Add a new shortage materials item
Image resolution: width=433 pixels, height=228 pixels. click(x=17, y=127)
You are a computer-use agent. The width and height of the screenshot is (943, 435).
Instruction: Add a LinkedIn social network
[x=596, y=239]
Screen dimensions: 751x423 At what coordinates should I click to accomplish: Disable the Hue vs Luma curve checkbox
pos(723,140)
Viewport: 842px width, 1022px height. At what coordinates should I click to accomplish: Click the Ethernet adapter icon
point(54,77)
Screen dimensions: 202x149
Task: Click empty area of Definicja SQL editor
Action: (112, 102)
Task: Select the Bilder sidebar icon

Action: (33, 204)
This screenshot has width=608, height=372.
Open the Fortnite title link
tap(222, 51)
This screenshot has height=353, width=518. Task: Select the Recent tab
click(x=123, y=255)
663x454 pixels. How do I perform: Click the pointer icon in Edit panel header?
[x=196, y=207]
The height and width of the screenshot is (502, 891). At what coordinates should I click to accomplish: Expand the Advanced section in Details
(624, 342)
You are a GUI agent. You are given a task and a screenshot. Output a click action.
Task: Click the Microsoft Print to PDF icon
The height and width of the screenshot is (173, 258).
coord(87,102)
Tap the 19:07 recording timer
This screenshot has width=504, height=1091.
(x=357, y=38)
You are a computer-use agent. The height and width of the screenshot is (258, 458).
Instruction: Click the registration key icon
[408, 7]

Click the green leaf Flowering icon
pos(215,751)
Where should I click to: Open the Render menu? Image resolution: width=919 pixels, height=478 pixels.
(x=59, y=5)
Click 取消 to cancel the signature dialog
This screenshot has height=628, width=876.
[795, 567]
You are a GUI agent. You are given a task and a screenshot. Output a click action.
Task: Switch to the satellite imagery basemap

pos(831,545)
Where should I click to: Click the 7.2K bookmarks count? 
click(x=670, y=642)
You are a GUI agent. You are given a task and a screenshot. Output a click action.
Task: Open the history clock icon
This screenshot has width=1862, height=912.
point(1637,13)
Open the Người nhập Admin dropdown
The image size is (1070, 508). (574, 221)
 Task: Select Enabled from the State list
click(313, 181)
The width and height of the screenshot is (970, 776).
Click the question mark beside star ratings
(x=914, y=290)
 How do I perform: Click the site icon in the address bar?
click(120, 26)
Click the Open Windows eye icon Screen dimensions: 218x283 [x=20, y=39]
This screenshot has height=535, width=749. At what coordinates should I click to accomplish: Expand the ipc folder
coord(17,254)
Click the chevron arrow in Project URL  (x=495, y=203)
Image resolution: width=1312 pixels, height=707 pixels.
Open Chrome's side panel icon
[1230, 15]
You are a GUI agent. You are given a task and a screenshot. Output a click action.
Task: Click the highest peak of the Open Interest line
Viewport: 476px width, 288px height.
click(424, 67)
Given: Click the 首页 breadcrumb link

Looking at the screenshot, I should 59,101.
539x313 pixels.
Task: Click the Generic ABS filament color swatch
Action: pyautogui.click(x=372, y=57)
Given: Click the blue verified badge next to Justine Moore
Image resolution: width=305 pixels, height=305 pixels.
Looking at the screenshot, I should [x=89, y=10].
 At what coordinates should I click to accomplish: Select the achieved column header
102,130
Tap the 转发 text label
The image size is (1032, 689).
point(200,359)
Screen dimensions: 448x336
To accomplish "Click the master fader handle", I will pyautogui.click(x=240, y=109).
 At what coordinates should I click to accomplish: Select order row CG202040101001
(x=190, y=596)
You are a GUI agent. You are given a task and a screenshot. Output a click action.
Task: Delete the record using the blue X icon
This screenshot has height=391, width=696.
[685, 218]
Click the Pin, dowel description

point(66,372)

★ ★ ★ ★ ★

**Exercise details:** Write every entry out again, exactly as it stands.

**Output for this task:**
Add a new shortage materials item
Image resolution: width=433 pixels, height=228 pixels. click(x=17, y=127)
You are a computer-use agent. The width and height of the screenshot is (943, 435).
Instruction: Add a LinkedIn social network
[x=596, y=239]
Screen dimensions: 751x423 At what coordinates should I click to accomplish: Disable the Hue vs Luma curve checkbox
pos(723,140)
Viewport: 842px width, 1022px height. At what coordinates should I click to accomplish: Click the Ethernet adapter icon
point(54,77)
Screen dimensions: 202x149
Task: Click empty area of Definicja SQL editor
Action: (112, 102)
Task: Select the Bilder sidebar icon

Action: (33, 204)
This screenshot has width=608, height=372.
Open the Fortnite title link
tap(222, 51)
This screenshot has height=353, width=518. Task: Select the Recent tab
click(x=123, y=255)
663x454 pixels. How do I perform: Click the pointer icon in Edit panel header?
[x=196, y=207]
The height and width of the screenshot is (502, 891). At what coordinates should I click to accomplish: Expand the Advanced section in Details
(624, 342)
You are a GUI agent. You are given a task and a screenshot. Output a click action.
Task: Click the Microsoft Print to PDF icon
The height and width of the screenshot is (173, 258).
coord(87,102)
Tap the 19:07 recording timer
This screenshot has width=504, height=1091.
(x=357, y=38)
You are a computer-use agent. The height and width of the screenshot is (258, 458).
Instruction: Click the registration key icon
[408, 7]

Click the green leaf Flowering icon
pos(215,751)
Where should I click to: Open the Render menu? Image resolution: width=919 pixels, height=478 pixels.
(x=59, y=5)
Click 取消 to cancel the signature dialog
This screenshot has height=628, width=876.
[795, 567]
You are a GUI agent. You are given a task and a screenshot. Output a click action.
Task: Switch to the satellite imagery basemap

pos(831,545)
Where should I click to: Click the 7.2K bookmarks count? 
click(x=670, y=642)
You are a GUI agent. You are given a task and a screenshot. Output a click action.
Task: Open the history clock icon
This screenshot has width=1862, height=912.
point(1637,13)
Open the Người nhập Admin dropdown
The image size is (1070, 508). (574, 221)
 Task: Select Enabled from the State list
click(313, 181)
The width and height of the screenshot is (970, 776).
Click the question mark beside star ratings
(x=914, y=290)
 How do I perform: Click the site icon in the address bar?
click(120, 26)
Click the Open Windows eye icon Screen dimensions: 218x283 [x=20, y=39]
This screenshot has height=535, width=749. At what coordinates should I click to accomplish: Expand the ipc folder
coord(17,254)
Click the chevron arrow in Project URL  (x=495, y=203)
Image resolution: width=1312 pixels, height=707 pixels.
Open Chrome's side panel icon
[1230, 15]
You are a GUI agent. You are given a task and a screenshot. Output a click action.
Task: Click the highest peak of the Open Interest line
Viewport: 476px width, 288px height.
click(424, 67)
Given: Click the 首页 breadcrumb link

Looking at the screenshot, I should 59,101.
539x313 pixels.
Task: Click the Generic ABS filament color swatch
Action: pyautogui.click(x=372, y=57)
Given: Click the blue verified badge next to Justine Moore
Image resolution: width=305 pixels, height=305 pixels.
Looking at the screenshot, I should [x=89, y=10].
 At what coordinates should I click to accomplish: Select the achieved column header
102,130
Tap the 转发 text label
The image size is (1032, 689).
point(200,359)
Screen dimensions: 448x336
To accomplish "Click the master fader handle", I will pyautogui.click(x=240, y=109).
 At what coordinates should I click to accomplish: Select order row CG202040101001
(x=190, y=596)
You are a GUI agent. You are given a task and a screenshot. Output a click action.
Task: Delete the record using the blue X icon
This screenshot has height=391, width=696.
[685, 218]
Click the Pin, dowel description

point(66,372)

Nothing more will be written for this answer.